Mein Vater lebt noch, ein gewalttätiger Alkoholiker, der mich körperlich schwer misshandelt und seelisch fertig gemacht hat. Ich habe schon in jungen Erwachsenen Jahren viel räumlichen Abstand zu ihm gehalten, als dann mein Sohn auf der Welt war, meinte ich echt ihm "einen Opa schenken zu müssen" und nahm öfters wieder Kontakt auf, fuhr zu Besuch mit meinem Sohn. Kay, Du glaubst es kaum, obwohl es mir jedesmal körperlich schlecht ging, Bauchweh, Kopfweh, Übelkeit usw. konnte ich erst diese Kontakte abbrechen, als mein Sohn bei diesen Besuchen Migräneanfälle bekam.

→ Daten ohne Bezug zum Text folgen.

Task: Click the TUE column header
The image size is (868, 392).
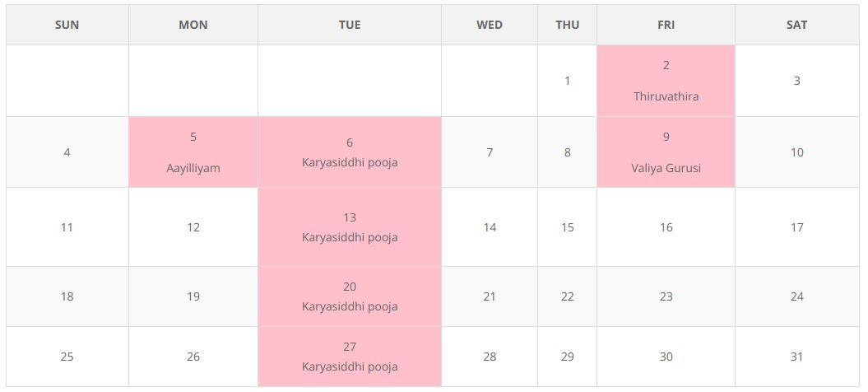Action: coord(350,25)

Heute frage ich mich sehr oft, wieso habe ich so Vieles schon gemerkt und dennoch nicht für mich gesorgt. Mal wieder diese Sache mit dem Selbstwert? Ich denke, genau das ist es. Zum einen Angst andere durch meine Entscheidungen zu verletzen, zum anderen dachte ich immer: das hältst du schon durch.

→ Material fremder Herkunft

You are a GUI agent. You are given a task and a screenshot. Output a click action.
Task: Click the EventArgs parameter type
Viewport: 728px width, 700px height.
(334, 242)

Und wozu sollte es in irgenteiner Form gut sein etwas durchzuhalten, was einem nicht gut tut. Die einzige Ausnahme ist für mich die Arbeitsstelle, da muss ich halt das machen was verlangt wird, denn ich esse gelegentlich gern eine Kleinigkeit *grins* und dafür brauche ich Geld, aber ansonsten? Nööö, ich will es mir so gut gehen lassen und mich wohl fühlen wann immer es mir möglich ist, Schluss mir der großen "Anpasserei".

Lieber Gruß, Bessie

Das Leben muss vorwärts gelebt werden, kann aber nur im Rückblick verstanden werden.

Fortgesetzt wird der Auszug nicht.